Do I need to be PCI Compliant if the only credit card transactions are through Intuit Merchant Services ?

Welcome to the Community, BBPC.

I understand how alarming it is to receive an email from a security company regarding a PCI Complaint. Please know that Intuit QuickBooks Payments has partnered with a PCI compliance vendor to help our customers achieve PCI compliance.

Therefore, emails are generated by our system and sent out to our merchants to inform them about the partnership. If you're already PCI compliant with a different PCI, kindly disregard the email.

Furthermore, all merchants should be PCI compliant for as long as their account is active and they are processing online payments as part of the Merchant user license agreement.

These helpful materials can give more information regarding the PCI compliance of Intuit:

• PCI DSS Compliance Services
• Learn about QuickBooks PCI Compliance

Let me know if you have additional concerns with the PCI Compliance or any QBO-related inquiry, BBPC. You can reach out to the Community at any time. Take care!

I received the email from security metrics that I need to be PCI complaint and called to speak with them.  Hearing them say it’s $10k per occurrence if there’s a credit card breach was unnerving, especially since I’ve only sent 1 invoice using QuickBooks this year and the customer paid on their end by credit card through QuickBooks.   I believe I’ve now turned off the options to accept credit cards when sending out invoices, so do I still need the PCI compliance insurance?  I only take credit cards at vendor shows through a different merchant which is already PCI compliant.  I’m still pretty new to QB.  Thank you.
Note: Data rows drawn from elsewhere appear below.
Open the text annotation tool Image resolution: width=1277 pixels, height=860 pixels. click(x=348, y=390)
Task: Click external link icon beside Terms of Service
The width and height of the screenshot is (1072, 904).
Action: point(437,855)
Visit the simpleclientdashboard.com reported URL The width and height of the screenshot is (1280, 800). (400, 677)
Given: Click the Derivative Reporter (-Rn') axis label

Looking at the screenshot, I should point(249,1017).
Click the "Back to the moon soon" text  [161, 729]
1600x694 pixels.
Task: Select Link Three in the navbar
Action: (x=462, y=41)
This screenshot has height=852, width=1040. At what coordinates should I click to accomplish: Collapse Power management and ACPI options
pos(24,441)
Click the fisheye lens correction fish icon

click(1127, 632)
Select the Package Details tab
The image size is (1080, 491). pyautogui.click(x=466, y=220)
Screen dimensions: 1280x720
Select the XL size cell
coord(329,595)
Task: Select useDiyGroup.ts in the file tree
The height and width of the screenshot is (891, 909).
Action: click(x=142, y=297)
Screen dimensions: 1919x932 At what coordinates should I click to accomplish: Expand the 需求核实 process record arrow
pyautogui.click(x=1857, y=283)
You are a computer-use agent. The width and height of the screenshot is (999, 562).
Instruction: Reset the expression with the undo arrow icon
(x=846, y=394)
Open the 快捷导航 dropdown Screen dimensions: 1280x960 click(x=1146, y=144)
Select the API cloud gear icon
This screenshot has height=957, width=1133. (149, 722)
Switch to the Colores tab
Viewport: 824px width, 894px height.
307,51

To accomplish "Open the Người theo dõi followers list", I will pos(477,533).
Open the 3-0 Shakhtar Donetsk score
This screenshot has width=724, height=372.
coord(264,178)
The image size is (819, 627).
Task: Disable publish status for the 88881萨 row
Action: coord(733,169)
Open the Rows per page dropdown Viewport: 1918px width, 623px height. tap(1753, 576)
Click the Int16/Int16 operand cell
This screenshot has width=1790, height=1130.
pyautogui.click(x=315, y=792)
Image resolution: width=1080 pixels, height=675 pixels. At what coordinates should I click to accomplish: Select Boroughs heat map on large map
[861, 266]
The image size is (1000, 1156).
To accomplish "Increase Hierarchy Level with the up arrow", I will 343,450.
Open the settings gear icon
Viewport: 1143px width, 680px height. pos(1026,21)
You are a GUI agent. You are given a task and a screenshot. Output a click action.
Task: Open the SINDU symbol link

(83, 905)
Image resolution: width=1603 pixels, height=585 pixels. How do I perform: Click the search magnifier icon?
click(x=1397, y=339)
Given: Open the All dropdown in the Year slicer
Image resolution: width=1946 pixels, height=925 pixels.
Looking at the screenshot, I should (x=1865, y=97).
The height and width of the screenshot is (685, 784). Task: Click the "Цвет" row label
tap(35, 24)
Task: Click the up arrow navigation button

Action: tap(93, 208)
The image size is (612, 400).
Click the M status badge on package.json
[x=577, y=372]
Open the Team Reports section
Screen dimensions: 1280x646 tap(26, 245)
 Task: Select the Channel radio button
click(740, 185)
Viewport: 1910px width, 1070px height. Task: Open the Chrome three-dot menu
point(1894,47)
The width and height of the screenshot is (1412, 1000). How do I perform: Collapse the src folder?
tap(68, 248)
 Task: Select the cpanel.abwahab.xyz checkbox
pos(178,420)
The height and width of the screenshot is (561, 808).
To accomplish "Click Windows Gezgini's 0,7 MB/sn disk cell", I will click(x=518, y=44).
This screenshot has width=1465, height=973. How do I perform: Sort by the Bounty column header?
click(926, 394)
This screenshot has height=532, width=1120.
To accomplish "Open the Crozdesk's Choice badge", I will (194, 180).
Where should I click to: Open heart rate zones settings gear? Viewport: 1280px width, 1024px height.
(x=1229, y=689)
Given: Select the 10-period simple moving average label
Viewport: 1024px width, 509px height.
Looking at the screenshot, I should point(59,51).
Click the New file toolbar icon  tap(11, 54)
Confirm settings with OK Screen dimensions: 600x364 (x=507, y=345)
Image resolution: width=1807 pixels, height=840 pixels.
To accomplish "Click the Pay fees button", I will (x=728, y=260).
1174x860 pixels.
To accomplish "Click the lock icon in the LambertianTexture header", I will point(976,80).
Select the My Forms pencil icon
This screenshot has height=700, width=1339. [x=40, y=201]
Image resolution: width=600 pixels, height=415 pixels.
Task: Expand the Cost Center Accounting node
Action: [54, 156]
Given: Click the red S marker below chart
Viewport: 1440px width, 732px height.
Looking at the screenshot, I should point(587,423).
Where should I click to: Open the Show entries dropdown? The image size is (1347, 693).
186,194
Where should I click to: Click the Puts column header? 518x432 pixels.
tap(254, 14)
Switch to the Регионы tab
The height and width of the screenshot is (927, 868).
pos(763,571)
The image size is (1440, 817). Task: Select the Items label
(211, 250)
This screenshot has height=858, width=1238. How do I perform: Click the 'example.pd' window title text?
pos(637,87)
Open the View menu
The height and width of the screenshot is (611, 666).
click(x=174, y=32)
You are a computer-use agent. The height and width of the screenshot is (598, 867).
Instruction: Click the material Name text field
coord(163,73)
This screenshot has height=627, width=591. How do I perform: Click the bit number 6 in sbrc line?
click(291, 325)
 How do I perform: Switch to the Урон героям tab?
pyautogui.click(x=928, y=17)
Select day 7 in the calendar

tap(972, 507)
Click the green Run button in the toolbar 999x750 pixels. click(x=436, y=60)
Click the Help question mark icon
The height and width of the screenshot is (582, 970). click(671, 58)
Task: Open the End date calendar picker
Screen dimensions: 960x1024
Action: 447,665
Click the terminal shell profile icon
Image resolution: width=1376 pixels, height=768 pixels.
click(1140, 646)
Is a 3rd party service required? Security Metrics needs us to loosen our security standards so their scans aren't blocked, thereby proving we're secure requires us to be less secure. It's counterintuitive.

I understand how this situation can feel confusing and even counterproductive when protecting sensitive data is your priority, @InfoSec. Let me give some clarification so you know the next steps to take.

Yes, being PCI compliant is required, especially for businesses accepting credit card transactions. Working with compliance solution providers such as SecurityMetrics, which partners with Intuit and other organizations, helps keep your company aligned with necessary security protocols.

I can see where you're coming from, since the idea of temporarily adjusting security settings can feel vulnerable. However, these scans are designed to identify areas for improvement, ultimately enhancing security for both your business and your customers.

If you feel uncertain, I recommend contacting SecurityMetrics directly. They can explain why these changes are necessary and whether there are alternative arrangements that align with your security preferences without compromising safety. You can reach them through this link: https://www.securitymetrics.com/contact.

I hope this explanation helps. Remember, PCI compliance is in place to ensure your business remains secure, and we are here to support you every step of the way. If you have any further concerns or would like to discuss this in more detail, please don't hesitate to reply below. Take care.